-- WHAT TO WORK ON --
[a] Answer these questions using the blog post about losing one's breath:
(i) What date is shown on the post?
(ii) What does the post say happens to our pupils in that moment?
(iii) According to the last paragraph, what does everything narrow down to?
[b] Continue the blog post about losing one's breath, picking up after its final sentence.

-- READING TEXT --

#####

Showing posts with label Healing Morning blog. Show all posts
Showing posts with label Healing Morning blog. Show all posts

Tuesday, May 22, 2012

What do you do when....

Photo:  www.siaphoto.com
What do you do when you can't breathe?  When something occurs that literally strips the breath from your body and you're suspended in that polarizing moment, gasping.  This can take many forms.  Some beautiful, some incredibly raw and angry, some reaching a level of sublime happiness, and others so steeped in sadness that  it is beyond words to express.

That moment, when the air is taken from us seems to last an endless forever.  Our minds and emotions seize up in a sort of shock as we grapple to understand the enormity of the moment.  A whole slew of physiological effects set in...pupils dilating, heart rate increasing, fingertips and lips going slightly numb, slightly tingling, goosebumps hitting at times, sweating occurring at others, stomach twisting and pitching, laughter bursting from us in a glorious ripple of smiling notes, or gut wrenching sobs the next sound we're capable of making.  

Most of the time when this happens, we are forever changed.  Uplifted at times, devastated at others.  It's one of those very pure moments when everything narrows down to a literal pinpoint of focus.  From that one breath suspended, to that next moment when we finally inhale again, the world changes.  We change.  A remarkable shift occurs.

#####

Element lookup records:
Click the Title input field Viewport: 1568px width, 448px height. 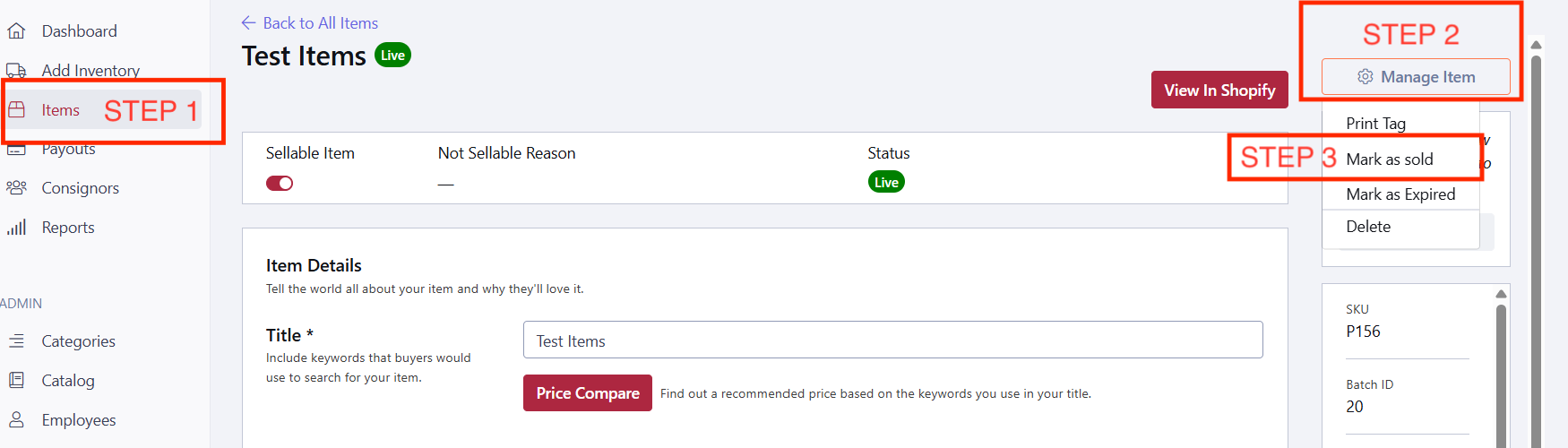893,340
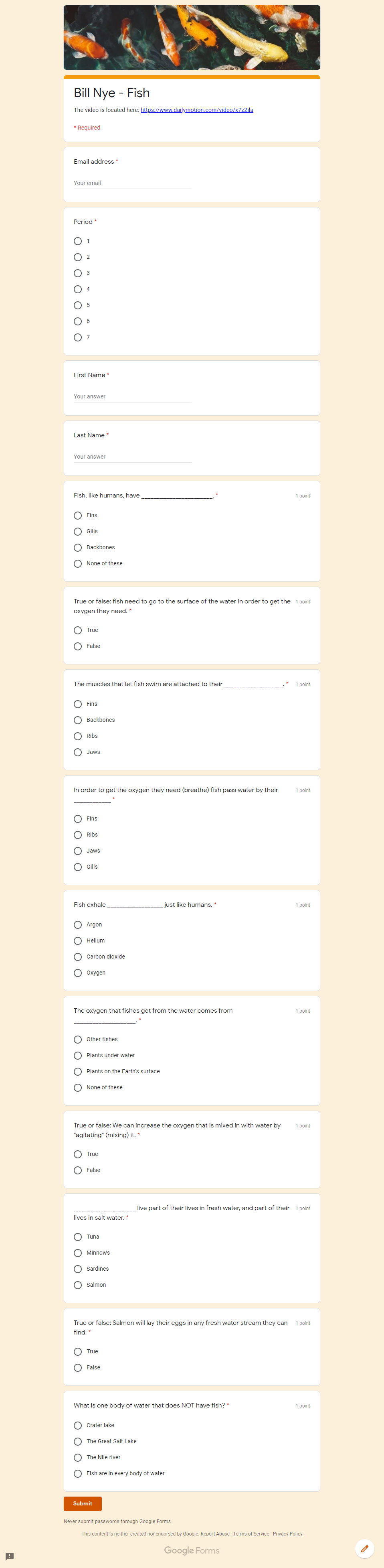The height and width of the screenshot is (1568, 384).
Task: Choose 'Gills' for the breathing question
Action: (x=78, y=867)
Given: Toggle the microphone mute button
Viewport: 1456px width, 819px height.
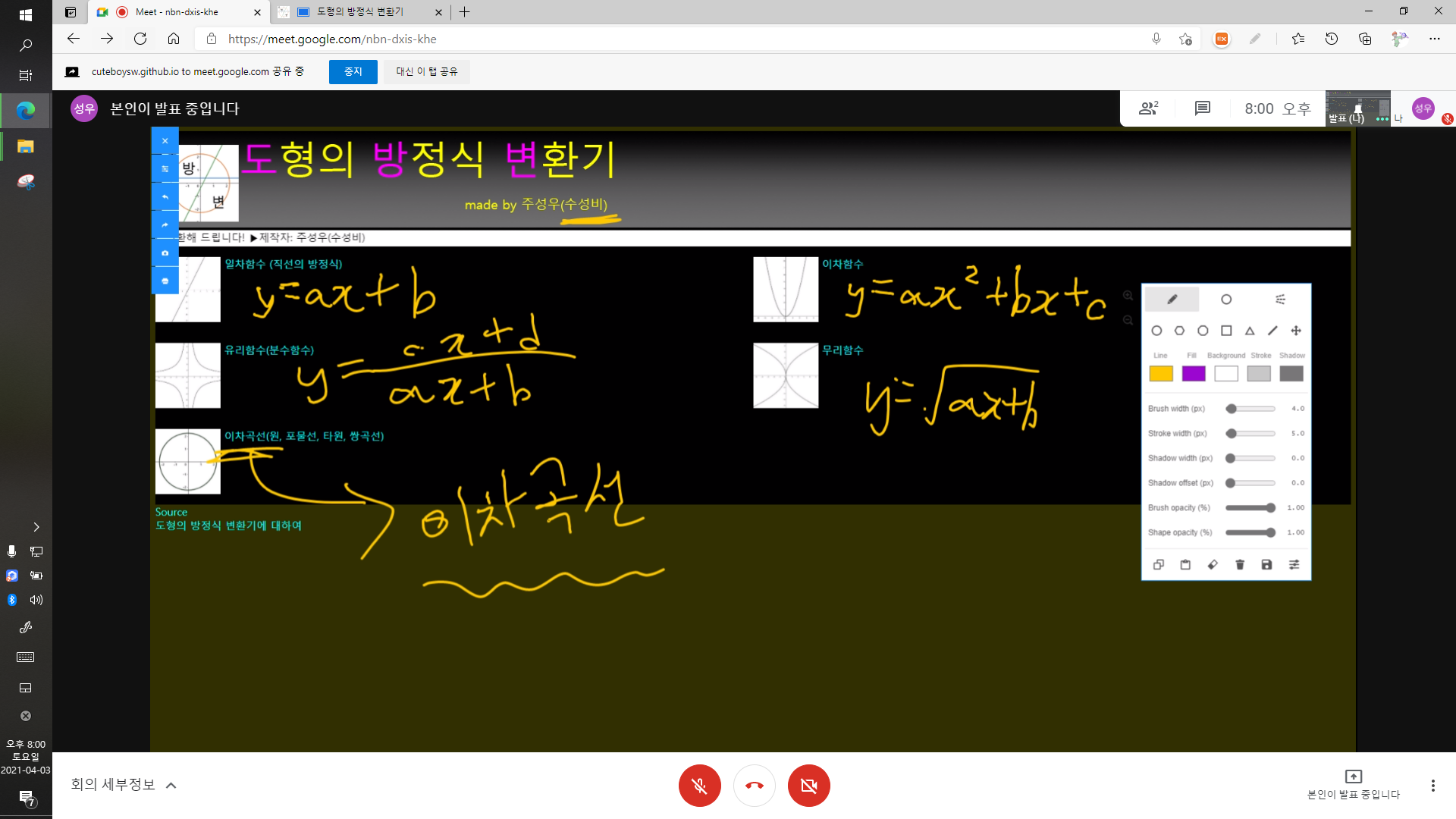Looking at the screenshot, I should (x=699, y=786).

#####

-- REPLIES --
[a]
(i) Tuesday, May 22, 2012
(ii) They dilate.
(iii) A literal pinpoint of focus.

[b]
It's a curious thing, how everything can change in such a blinding, rapid manner.  It can happen in a fleeting rush, barreling upon us in a wild, dramatic swirl.  Or it can slip through and brush softly as a whisper.  Regardless of the delivery, it is profound and dramatic.

We experience it from the hands of another....from the words of another.  Or from our own initiative.  Sometimes it is a moment in Nature.  Or a song lyric.  A fragrance that teases the heart and the memory.  A touch so sincere that we cannot resist it.  And we are undone.  Unraveled, or conversely, wound so tightly, so quickly, that we must shatter into a million pieces of delight or maddened grief.

Peace walks these same halls.  As does love.  They both grab the breath from us, lifting up and embracing us in an inestimable manner.  

What do you do when you can't breathe?  You endure it.  Or you celebrate it.  You continue to live, accepting that infinitesimal moment that has shifted everything that you are into a new person.  And you are born anew, taking fumbling steps, uncertain on wobbly knees and feet.  Pared down to your elemental self, vulnerable, naked and alone, and seeing the world through brand new eyes.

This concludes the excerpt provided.